Reference: http://www.kinvey.com/blog/item/61-kinvey-adds-cross-origin-resource-sharing-cors
mail-archive[.com]/c-user#axis.apache.org/msg00790.html (not allowed to post more links)
Unfortunately, the "solution" is only working on Firefox and not Chrome. Chrome simply shows the request in red, but doesn't give me any more info on why it failed.
Edit 2: Fixed on Chrome: The server I was trying to get data from had a security certificate which was not trusted. The preflight request on Chrome failed because of this. Solution
superuser[.com]/questions/27268/how-do-i-disable-the-warning-chrome-gives-if-a-security-certificate-is-not-trust (not allowed to post more links)
Welp, now that I have enough rep a while later, I might as well answer this question and accept it.

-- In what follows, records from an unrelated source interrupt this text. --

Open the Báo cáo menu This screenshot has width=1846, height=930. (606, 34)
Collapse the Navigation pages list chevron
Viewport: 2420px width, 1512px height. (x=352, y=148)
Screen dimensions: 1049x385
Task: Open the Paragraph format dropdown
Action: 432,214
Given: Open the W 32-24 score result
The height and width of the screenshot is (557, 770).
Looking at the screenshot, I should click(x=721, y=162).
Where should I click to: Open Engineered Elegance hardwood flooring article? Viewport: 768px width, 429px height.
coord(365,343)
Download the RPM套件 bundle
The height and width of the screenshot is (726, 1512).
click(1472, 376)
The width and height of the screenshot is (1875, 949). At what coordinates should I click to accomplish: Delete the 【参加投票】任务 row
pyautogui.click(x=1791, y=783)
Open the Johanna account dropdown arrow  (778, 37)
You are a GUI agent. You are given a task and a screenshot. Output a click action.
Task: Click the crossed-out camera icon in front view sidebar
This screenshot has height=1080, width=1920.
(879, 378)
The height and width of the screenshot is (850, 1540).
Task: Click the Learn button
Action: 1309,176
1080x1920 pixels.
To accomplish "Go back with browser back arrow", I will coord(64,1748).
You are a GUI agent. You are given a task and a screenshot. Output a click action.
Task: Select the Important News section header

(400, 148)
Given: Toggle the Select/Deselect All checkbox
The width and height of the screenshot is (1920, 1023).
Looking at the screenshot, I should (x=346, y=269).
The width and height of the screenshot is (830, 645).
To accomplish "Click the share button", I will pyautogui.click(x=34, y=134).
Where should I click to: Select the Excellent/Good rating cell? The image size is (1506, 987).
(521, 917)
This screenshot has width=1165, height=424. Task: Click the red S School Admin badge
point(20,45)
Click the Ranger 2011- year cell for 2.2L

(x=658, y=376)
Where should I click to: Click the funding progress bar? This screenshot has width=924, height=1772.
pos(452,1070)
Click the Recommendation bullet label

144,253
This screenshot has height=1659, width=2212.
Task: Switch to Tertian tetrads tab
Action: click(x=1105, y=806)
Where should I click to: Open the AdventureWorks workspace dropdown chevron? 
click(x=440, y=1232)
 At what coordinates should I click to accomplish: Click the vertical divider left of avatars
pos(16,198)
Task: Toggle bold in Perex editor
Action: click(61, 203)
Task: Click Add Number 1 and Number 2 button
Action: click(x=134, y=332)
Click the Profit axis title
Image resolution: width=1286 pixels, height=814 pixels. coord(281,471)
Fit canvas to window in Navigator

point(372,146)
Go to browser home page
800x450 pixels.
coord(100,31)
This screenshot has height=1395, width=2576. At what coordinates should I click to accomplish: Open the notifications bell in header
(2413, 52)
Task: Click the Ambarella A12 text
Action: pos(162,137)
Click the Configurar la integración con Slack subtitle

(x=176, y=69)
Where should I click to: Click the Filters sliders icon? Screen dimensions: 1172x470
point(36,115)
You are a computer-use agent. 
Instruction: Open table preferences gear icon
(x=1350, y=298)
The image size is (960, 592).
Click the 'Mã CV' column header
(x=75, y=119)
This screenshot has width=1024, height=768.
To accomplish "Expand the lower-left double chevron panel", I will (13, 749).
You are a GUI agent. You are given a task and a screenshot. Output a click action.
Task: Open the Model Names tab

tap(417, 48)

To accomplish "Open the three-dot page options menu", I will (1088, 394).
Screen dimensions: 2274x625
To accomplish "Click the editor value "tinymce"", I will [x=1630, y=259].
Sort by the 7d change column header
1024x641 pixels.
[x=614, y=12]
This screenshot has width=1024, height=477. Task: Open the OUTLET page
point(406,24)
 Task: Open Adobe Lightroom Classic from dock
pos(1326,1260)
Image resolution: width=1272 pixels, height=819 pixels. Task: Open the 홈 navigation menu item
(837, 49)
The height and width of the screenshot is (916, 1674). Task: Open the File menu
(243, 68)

When you attempt to send a GET json request to a server with headers, the browser first sends an OPTION request to make sure that you can access it. Unfortunately, this OPTION request cannot carry with it any authentication. This means that if you want to send a GET with auth, the server must allow an OPTION without auth. Once I did this, things started working.
Some examples available here may illustrate further how access control can be combined with CORS. Specifically the credentialed GET example. Access control requires that the request set the withCredentials flag to true on the XMLHttpRequest, and for the server handling the OPTIONS method to do two things:
Set Access-Control-Allow-Credentials: true
Not use a wildcard * in the Access-Control-Allow-Origin header. This has to be set to the origin exactly according to the MDN docs on HTTP access control (CORS).
Essentially, the thing processing the OPTIONS request needs to send back appropriate response headers so you can make that credentialed request.
In your question you stated that the service you are interacting with is returning Access-Control-Allow-Origin: *, which is not compatible with a credentialed cross-domain request. This needs to return the origin specifically.
The aforementioned MDN Http Access Control (CORS) documentation also links to the Server-Side Access Control documentation outlining how a server would potentially respond to various cross domain requests - including handling a cross domain credentialed POST request that requires you to send back the correct headers in response to the OPTIONS method. You can find that example here.
Why don't you try typing the URL you are fetching the JSON from into your browser and seeing what happens. It sounds like you literally just need to authenticate into this other website to access it.
If your site needs to work in other browsers like IE, you WILL need JSONP, by the way. The security won't allow the cross site request to work. The headers won't change that. I believe you will also need to add a security policy in your headers.